Insopportabile e fastidioso l’incipit del film La zona di interesse. Viene voglia di alzarsi e andare via, costretti a rimanere fermi per dei minuti interminabili, dentro una oscurità che avvolge, quasi soffoca: uno schermo nero che non permette di immaginare ma che fa nascere prepotente il desiderio che possa prima o poi scomparire, sgretolarsi-
Tenebra e colpa
E sono proprio queste prime ‘non-scene’ a gettare un seme nell'animo dello spettatore, il regista Jonathan Glazer vuole accompagnarci nella nostra opera di giardinieri, aiutarci (costringerci) a prenderci cura di una pianta che nel corso del film germoglierà nella coscienza di chi assiste; una pianta alimentata non solo dai suoni (essi stessi fastidiosi) che faranno da colonna sonora per tutta la durata del film, ma anche dalla consapevolezza che il male, la tenebra, l’abisso ci appartengono e non è sempre e solo affare di qualcun altro o peggio colpa di qualcun altro.
Percezione del controllo
E di piante ne vedremo, come di fiori splendidi e colorati. Vedremo la vita di una famiglia ‘normale’ che scandisce la quotidianità con una meticolosa attenzione a tutti i dettagli, non ci sono sbavature, non ci sono irregolarità: dalle pantofole posizionate perpendicolari ai piedi del letto alle luci spente ogni notte dal padrone di casa con un ordine maniacale, alla ossessione che tutto sia pulito, ordinato, impeccabile. È evidente come sia necessario per i protagonisti avere la percezione che tutto sia sotto controllo, non ci può (non ci deve) essere spazio per nessuna cosa che possa frantumare la corazza che veste la loro coscienza; le emozioni sono come schegge puoi immaginare da dove partono ma non sai dove arrivano e cosa possono determinare: potrebbero anche farti rinsavire, farti riconoscere addirittura disumano. Le emozioni non hanno regole, serve contenerle.
Il muro rassicurante
Lo sguardo deve allora rimanere confinato nel perimetro familiare costruito ad hoc, pensato a garantire quella giusta dose di serenità che non ti porta a desiderare altro, che non ti porta a cercare altro e soprattutto a non volere spingere lo sguardo oltre il muro di recinzione.

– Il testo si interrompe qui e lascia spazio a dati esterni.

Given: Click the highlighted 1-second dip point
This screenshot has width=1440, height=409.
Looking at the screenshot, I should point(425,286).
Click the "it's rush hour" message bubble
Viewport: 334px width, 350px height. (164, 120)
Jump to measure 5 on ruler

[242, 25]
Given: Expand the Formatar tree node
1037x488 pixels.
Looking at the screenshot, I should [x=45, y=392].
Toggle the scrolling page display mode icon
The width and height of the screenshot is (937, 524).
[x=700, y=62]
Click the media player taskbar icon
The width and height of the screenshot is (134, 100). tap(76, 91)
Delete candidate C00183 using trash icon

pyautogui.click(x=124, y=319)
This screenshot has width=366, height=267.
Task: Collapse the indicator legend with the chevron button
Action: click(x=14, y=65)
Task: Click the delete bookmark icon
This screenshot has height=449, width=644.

È un muro importante questo che vediamo, che ha assunto, nella storia, il ruolo di confine tra la ragione e la follia, tra il bene e il male, tra l’umano e il disumano, spingere lo sguardo oltre quel muro rischierebbe lo sviluppo di una follia che il protagonista (comandante del campo di concentramento) non può permettersi. Quel muro circonda il campo di concentramento di Auschwitz, separa la splendida dimora costruita con pazienza e determinazione dal comandante del campo e soprattutto da sua moglie Hedwing (interpretata da una solenne Sandra Huller). Quel muro deve contenere l’orrore.
La dolce illusione
Ma state tranquilli non vedrete nel corso del film ebrei nudi o rasati, o schizzi di sangue, o torture, lo spettatore sa già tutto non è necessario mostrare quello che è stato; ma avviene qualcosa di peggiore: una tortura sonora, costante, ripetuta, incessante. Fatta di voci, passi, grida, di fuoco che divampa. Colonna sonora a cui fanno da controcanto le risate dei bambini della casa. E questo pazzesco scontro sonoro che rende questo film potente, originale, necessario. C’è spazio anche per il bene, ma in trasparenza, un’azione quasi onirica; lo spettatore fatica a comprendere quanto siano reali le azioni di una giovane bambina che cerca di portare sollievo, ma sono un anestetico, un balsamo, una dolce illusione. Non c’è film migliore di quello che ti lascia la voglia di restare in sala per continuare a guardare.